* Kutipan *
___

Perlu diperhatikan bahwa sekularisasi sama sekali tidak sama dengan sekularisme. Sekularisasi lebih pada suatu pembedaan antara bidang-bidang keagamaan dengan dunia. Penjelasan yang telah disebutkan di atas, ingin menunujukkan keotonoman manusia dan dunia sebagai tempat tinggalnya. Atau dengan kata lain, sekularisasi adalah dunia yang otonom, yang dibangun oleh manusia, yang tidak menunjukkan kerajaan Allah, tapi kerajaan manusia.
Sedangkan sekularisme adalah suatu ideologi bahwa dunia ini sebagai keseluruhan hanya dapat dimengerti tanpa hubungan apapun dengan suatu penyebab di luarnya (Sang Penciptanya). Dunia ini dapat dibangun tanpa harus mempedulikan hal-hal yang transenden. Inilah suatu close world view yang menyangkal adanya Sang Pencipta. Dalam sekularisme, iman kepada Tuhan tidak memiliki tempat karena tidak dibutuhkan lagi.
Tampak bahwa ada hubungan antara sekularisasi dan sekularisme. Sekularisasi bisa dilihat secara positif, sedangkan sekularisme lebih bermakna negatif. Tapi sekularisasi bisa menjadi suatu proses menuju sekularisme.

Bagaimana Hubungan antara Iman dan Sekularisasi (atau juga sekularisme)?
Pertama-tama, akan dilihat dari sudut sekularisasi yang memandang iman. Sekularisasi melihat iman yang ada dalam agama sebagai hal yang lebih berminat kepada hidup yang lain, dunia yang lain, dan waktu yang lain. Maka harus diadakan pembedaan antara dunia yang nyata-profan, dengan dunia lain yang suci dan keramat (agama). Bagi kebanyakan orang dalam dunia sekuler, kegiatan dalam keagamaan yang menyangkut iman adalah sebuah kegiatan yang tidak real (misalnya, sembah sujud, perayaan liturgis) dibandingkan dengan kegiatan duniawi (sekuler). Demikianpun juga dalam bidang kebudayaan dan pengetahuan, pengetahuan sekuler adalah pengetahuan yang diperoleh dengan usaha manusia, melalui pendayagunaan daya-daya intelektual alami manusia yang berupa pengamatan, pengingatan dan penalaran. Tampak bahwa semuanya bergantung pada hal-hal yang empiris.
Di dalam dunia sekuler manusia dipandang berotonomi. Kalaupun referensi samar-samar kepada Allah diperbolehkan, sebenarnya tidak ada pengakuan real terhadap hal yang lebih tinggi dari manusia. Mentalitas manusia sekuler sama sekali tidak mendukung orang mencapai iman kepercayaan. Mereka yang memilih untuk beriman akan berenang dengan kuat melawan arus kuat persuasi manusia, sebab iman dalam zaman ini barangkali akan kelihatan sebagai peninggalan masa lalu saja.
Sama halnya dalam sekularisme, tetapi lebih parah lagi, karena menisbikan iman dan agama. Dalam sekularisme, keyakinan dan nilai-nilai keagamaan samasekali tidak boleh berperan. Mereka melihat bahwa iman hanya mempedulikan Allah dan tidak mempedulikan manusia sama sekali. Maka, semuanya harus dinilai, diatur, dikerjakan tanpa sama sekali mengindahkan suatu realitas adi-kodrati, artinya yang melampaui batas-batas dunia.

___

* Entri yang Disediakan *
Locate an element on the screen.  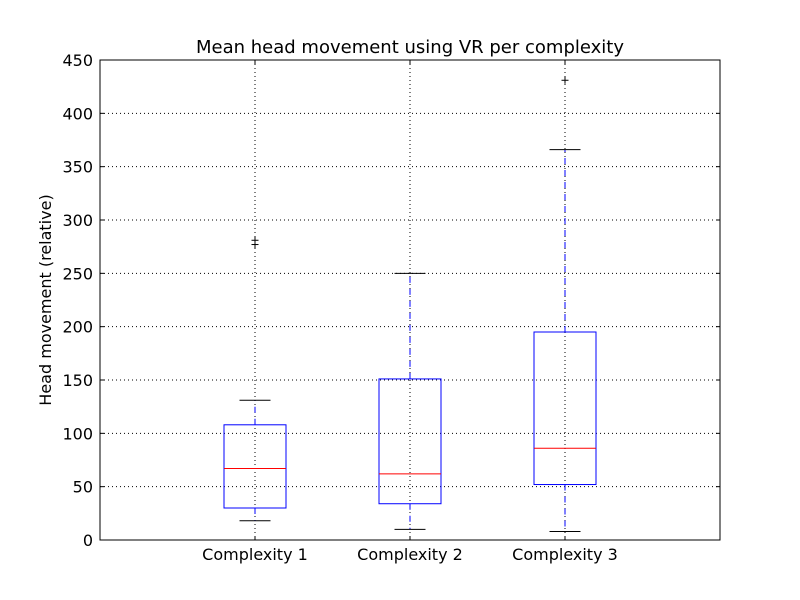
y-tick-label: 300 is located at coordinates (78, 220).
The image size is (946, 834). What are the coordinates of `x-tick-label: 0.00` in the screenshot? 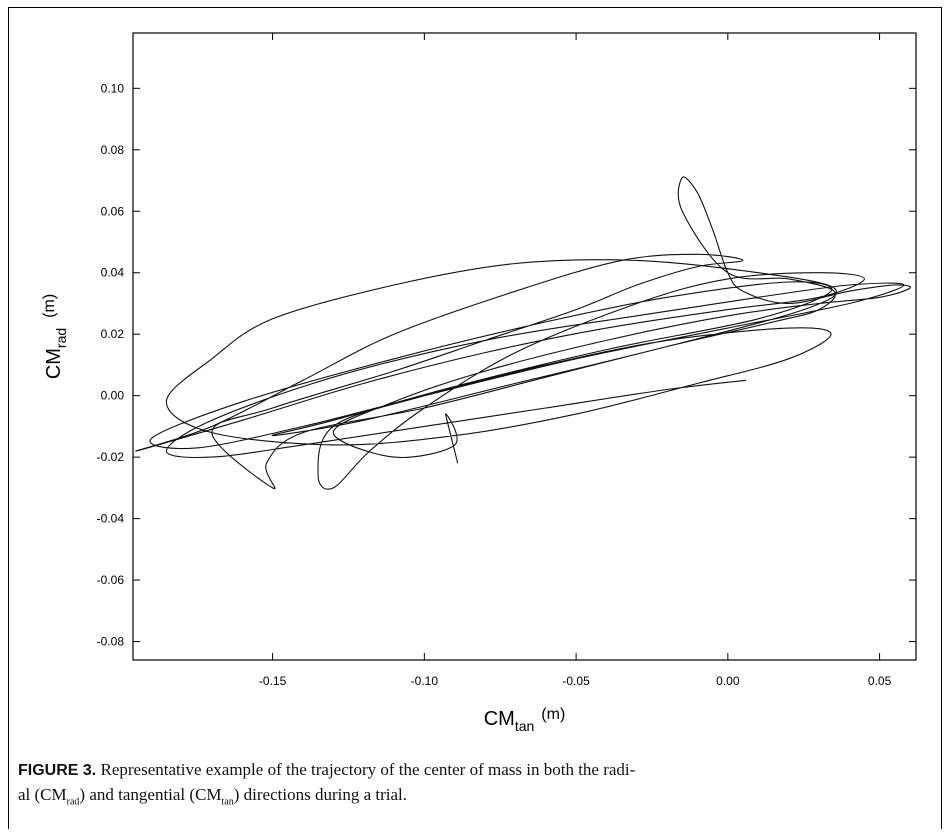 It's located at (728, 681).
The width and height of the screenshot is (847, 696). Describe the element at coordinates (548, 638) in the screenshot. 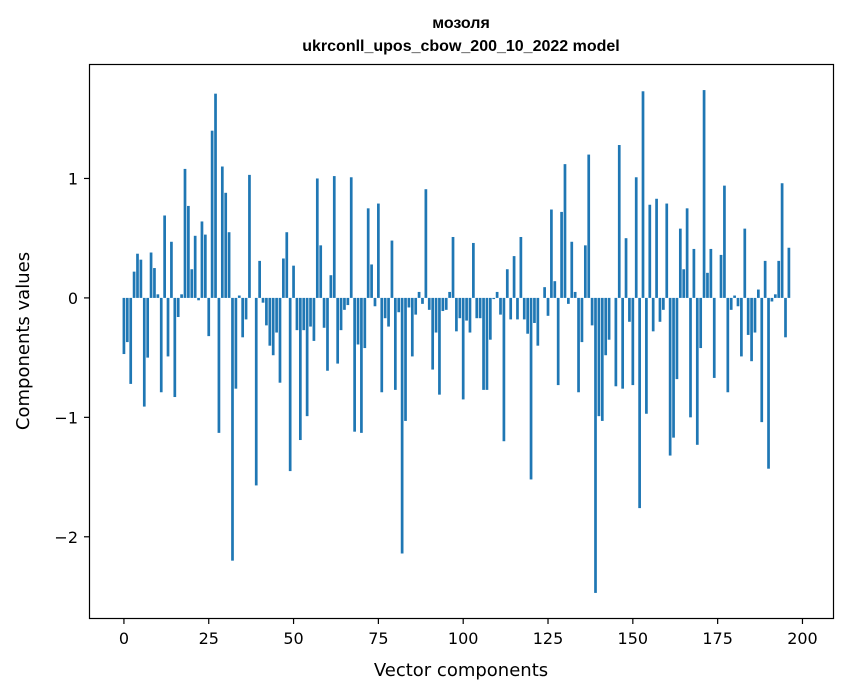

I see `x-tick-label: 125` at that location.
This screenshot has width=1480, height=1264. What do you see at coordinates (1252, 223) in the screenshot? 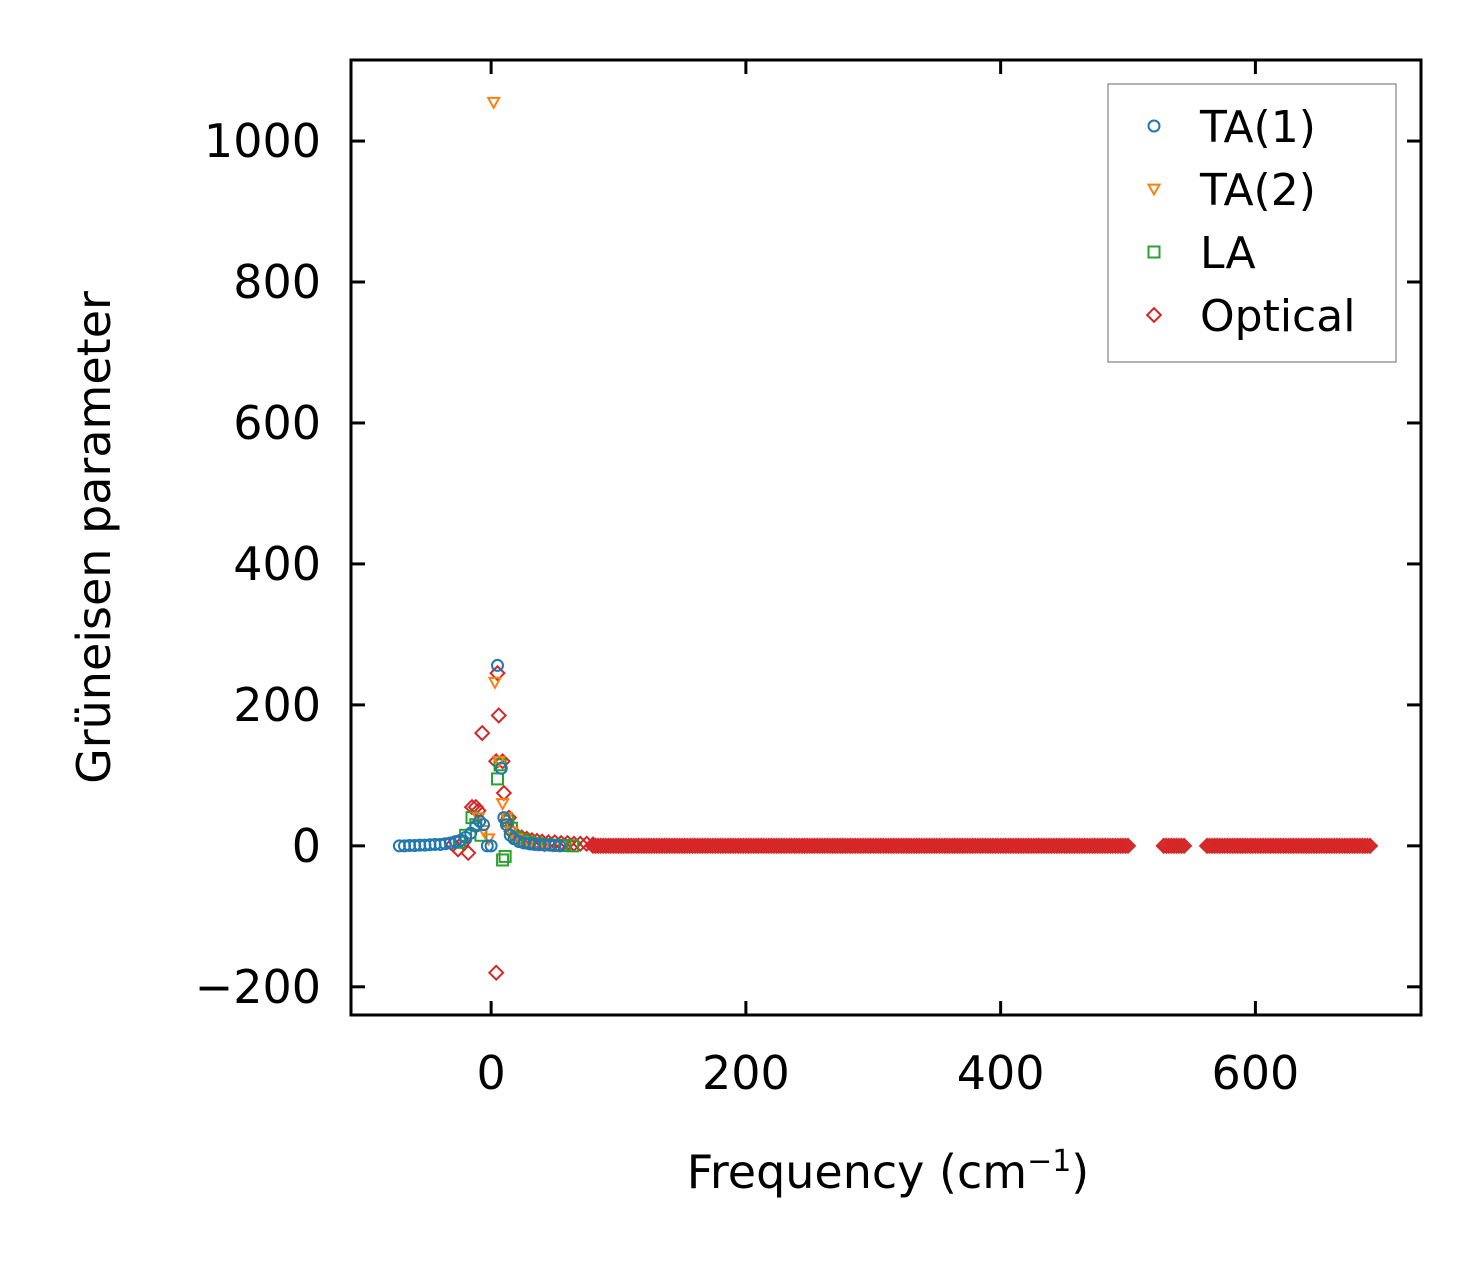
I see `legend: TA(1) TA(2) LA Optical` at bounding box center [1252, 223].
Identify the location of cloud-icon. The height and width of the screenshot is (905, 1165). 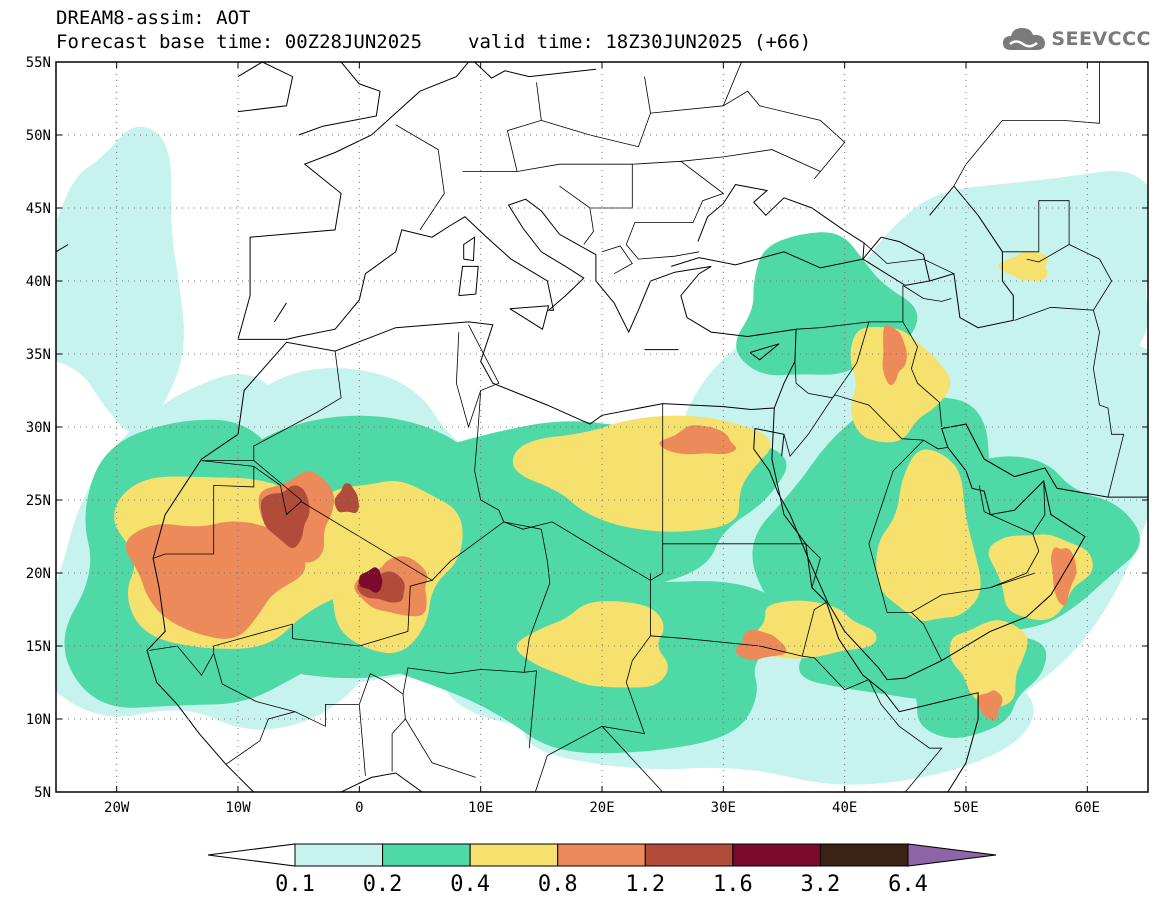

___

* Tentang Tugas Ini *
Tuliskan kembali tanpa perubahan bagian kutipan tentang sekularisasi dan sekularisme, dari "Sedangkan sekularisme adalah" sampai "tidak dibutuhkan lagi.". Entri-entri tersebut adalah bahan tersendiri yang terpisah dari kutipan.

* Hasil di Bawah *
Sedangkan sekularisme adalah suatu ideologi bahwa dunia ini sebagai keseluruhan hanya dapat dimengerti tanpa hubungan apapun dengan suatu penyebab di luarnya (Sang Penciptanya). Dunia ini dapat dibangun tanpa harus mempedulikan hal-hal yang transenden. Inilah suatu close world view yang menyangkal adanya Sang Pencipta. Dalam sekularisme, iman kepada Tuhan tidak memiliki tempat karena tidak dibutuhkan lagi.